Derinkuyu, located in the Derinkuyu district of Nevşehir province, reaches a depth of 85 meters and can accommodate around 20,000 people, along with their livestock and food stores. It is one of the remarkable underground complexes found throughout the Cappadocia region. These dwellings belonged to the Hittites, the ancient Anatolian people. Their homes resembled wells on the surface, expanding below with entrances for livestock, while humans accessed them through stairs. Families lived together with their goats, sheep, livestock, and pigeons.
One notable archaeological project led to the discovery of the fascinating underground city of Derinkuyu, which housed 20,000 inhabitants.

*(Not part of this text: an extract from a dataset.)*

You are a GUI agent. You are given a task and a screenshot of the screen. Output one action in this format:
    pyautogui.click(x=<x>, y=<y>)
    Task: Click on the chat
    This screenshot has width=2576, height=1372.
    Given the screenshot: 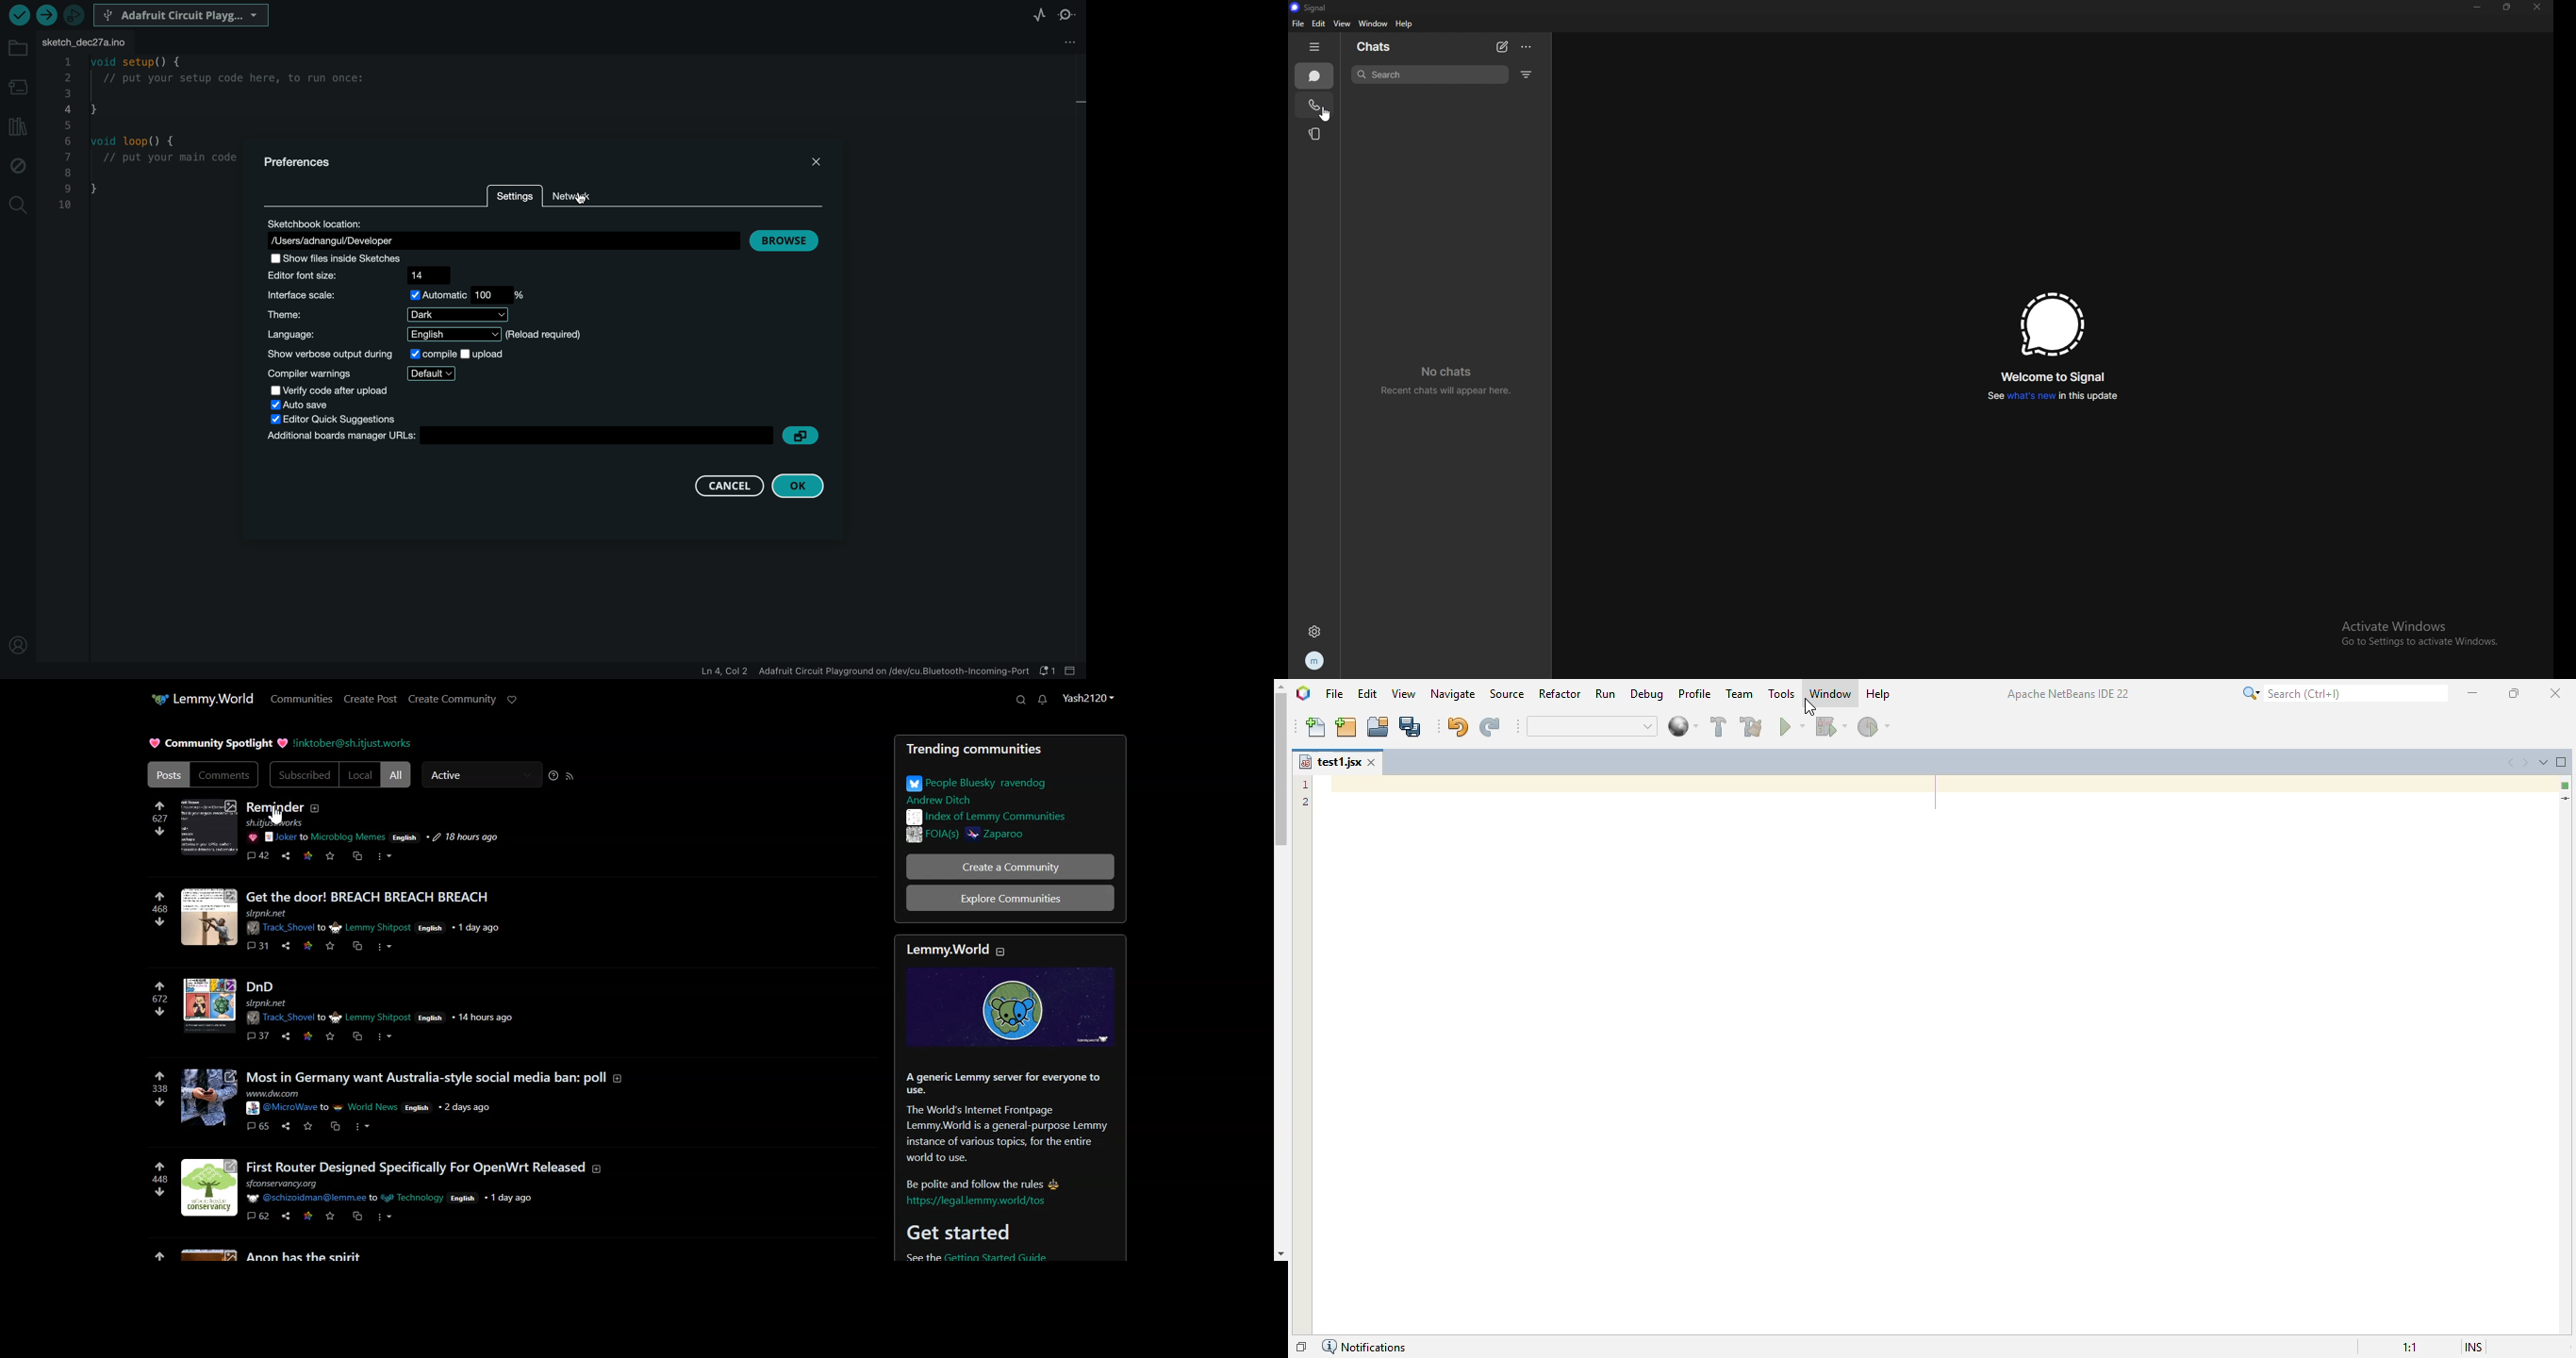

Inside these cities, labyrinthine tunnels with large stone doors, about a meter high, could be sealed shut, and there were peepholes in the center to observe outside. Some cities also had holes in the ceilings of their houses, used for attacking enemies with spears.
The hidden gem of Göreme is the Dark Church, a Christian settlement. In the early centuries after the birth of Jesus, hermits hid in natural caves or carved into the rock to create their homes. Over time, these evolved into stone structures both below and above the ground, forming a city. From 642, Arab invasions began, followed by the Byzantines. By the 11th century, around 3,000 churches were carved into the rock. These churches were simple and rarely or never decorated.
In contrast to the underground cities, Uçhisar and Ortahisar feature castles built on high rock formations ranging from 60 to 90 meters, with multiple entrances leading to chambers that could accommodate around 1,000 people.
Today, the underground cities in the Cappadocia region are a designated World Heritage Site, attracting millions of visitors annually and providing a significant source of revenue for Turkey.